Rencontre autour de l’après référendum à Strasbourg, bilan et perspective d’un acte fondateur au caractère de réunification et d’espérance…

Les signataires de l’engagement des « 200 » qui a rassemblé pour une victoire du « non » ne s’attendaient sûrement pas à une telle mobilisation citoyenne et leur espoir reste égale aux valeurs de leurs revendications même si aux égards d’une certaine vulgarisation explicative certaines des réalités risquent de ne toujours pas être prises en compte. Si l’Alsace au soir du résultat se félicitait qu’en tant que région du centre parlementaire européen elle eût fidèlement acceptée le « oui » au projet de constitution, elle n’en demeure pas moins aussi le fief d’un militantisme qui a rassemblé au plus grand nombre ses réunions et son meeting comme nulle part ailleurs en France pour cette gauche, exceptées les circonscriptions rattachées à la région parisienne.
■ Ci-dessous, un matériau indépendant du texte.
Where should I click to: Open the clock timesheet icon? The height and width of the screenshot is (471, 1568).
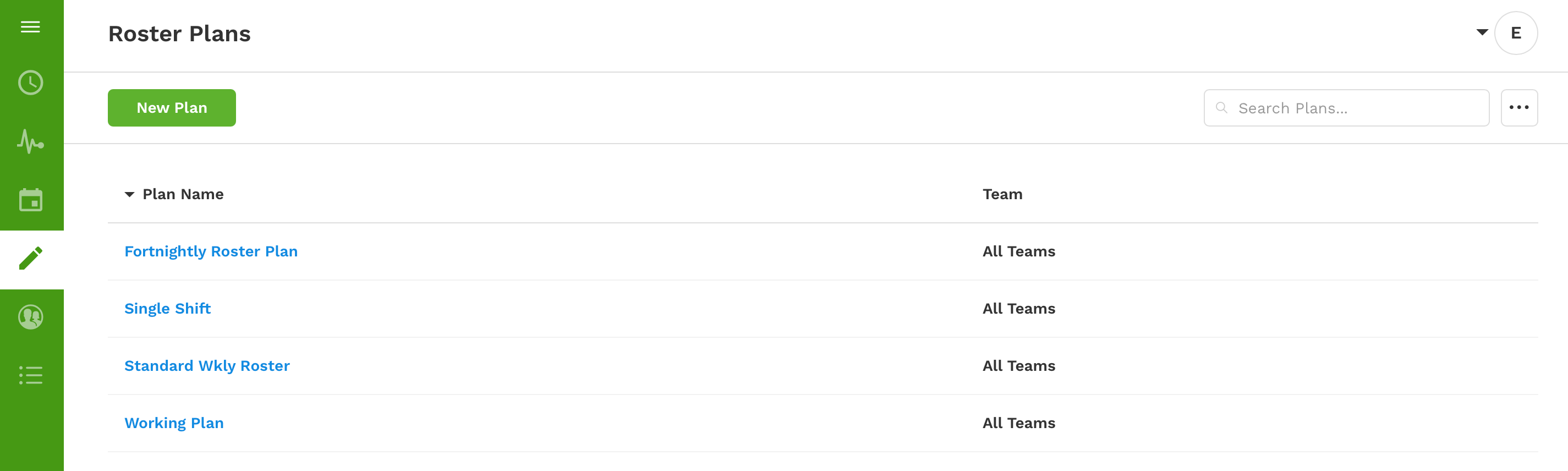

Ils furent donc encore une bonne centaine à s’être rendue sur place pour faire évoluer leurs revendications et leur choix électoral vers une continuité ultérieure donnant rendez-vous à la mi-juin où se réunira les 16 et 17 à Strasbourg la cour du Conseil européen pour prendre, souhaitons-le, à considération le changement de perspectives qu’institue le rejet d’un projet européen qui se vouait à muer en Constitution.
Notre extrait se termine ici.